## EXERCISE OBJECTIVE
Search the material below for the word "screenshot" and copy every line in which it occurs.
((
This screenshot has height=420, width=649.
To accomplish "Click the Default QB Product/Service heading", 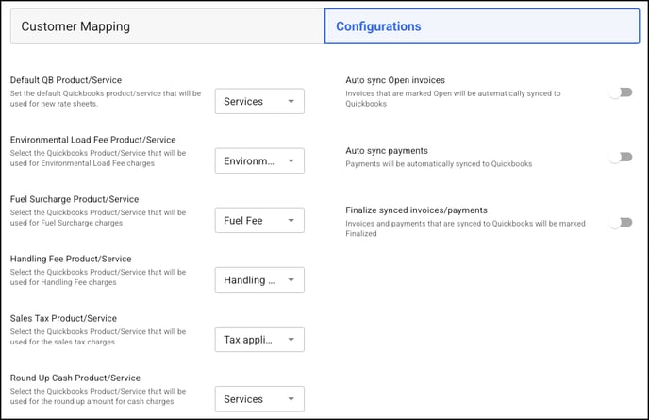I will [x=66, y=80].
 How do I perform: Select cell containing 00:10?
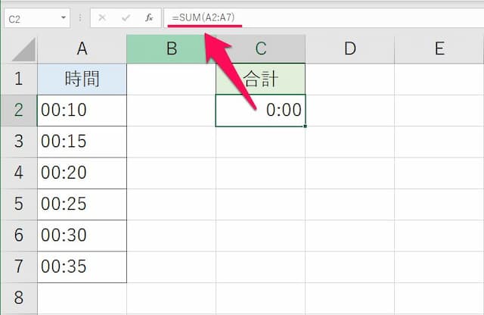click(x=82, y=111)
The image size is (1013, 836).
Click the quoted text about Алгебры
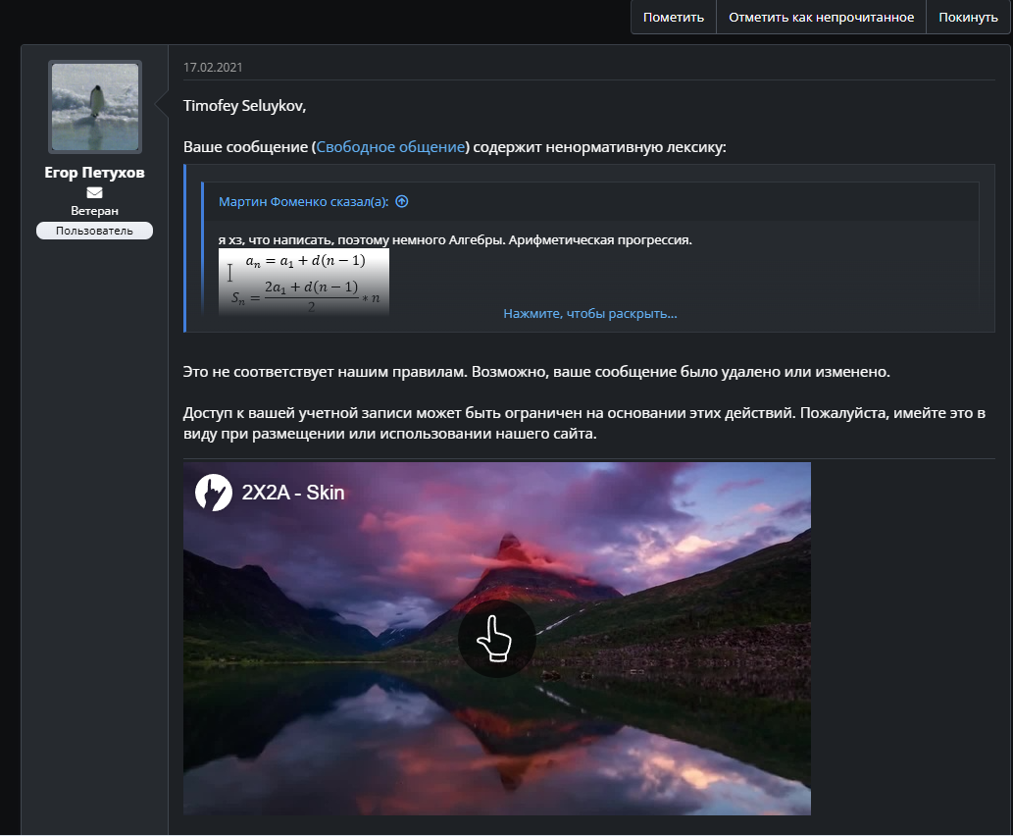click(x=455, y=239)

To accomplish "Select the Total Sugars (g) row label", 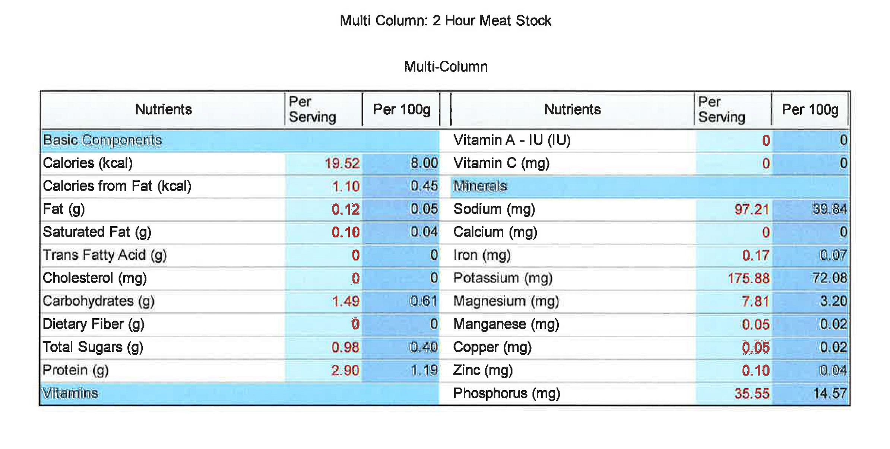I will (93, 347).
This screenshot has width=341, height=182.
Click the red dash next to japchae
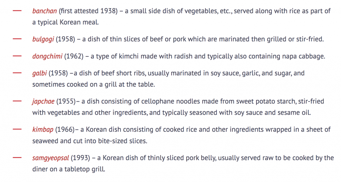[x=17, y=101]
))
## RESULT OF THE EXERCISE
This screenshot has height=420, width=649.
This screenshot has width=341, height=182.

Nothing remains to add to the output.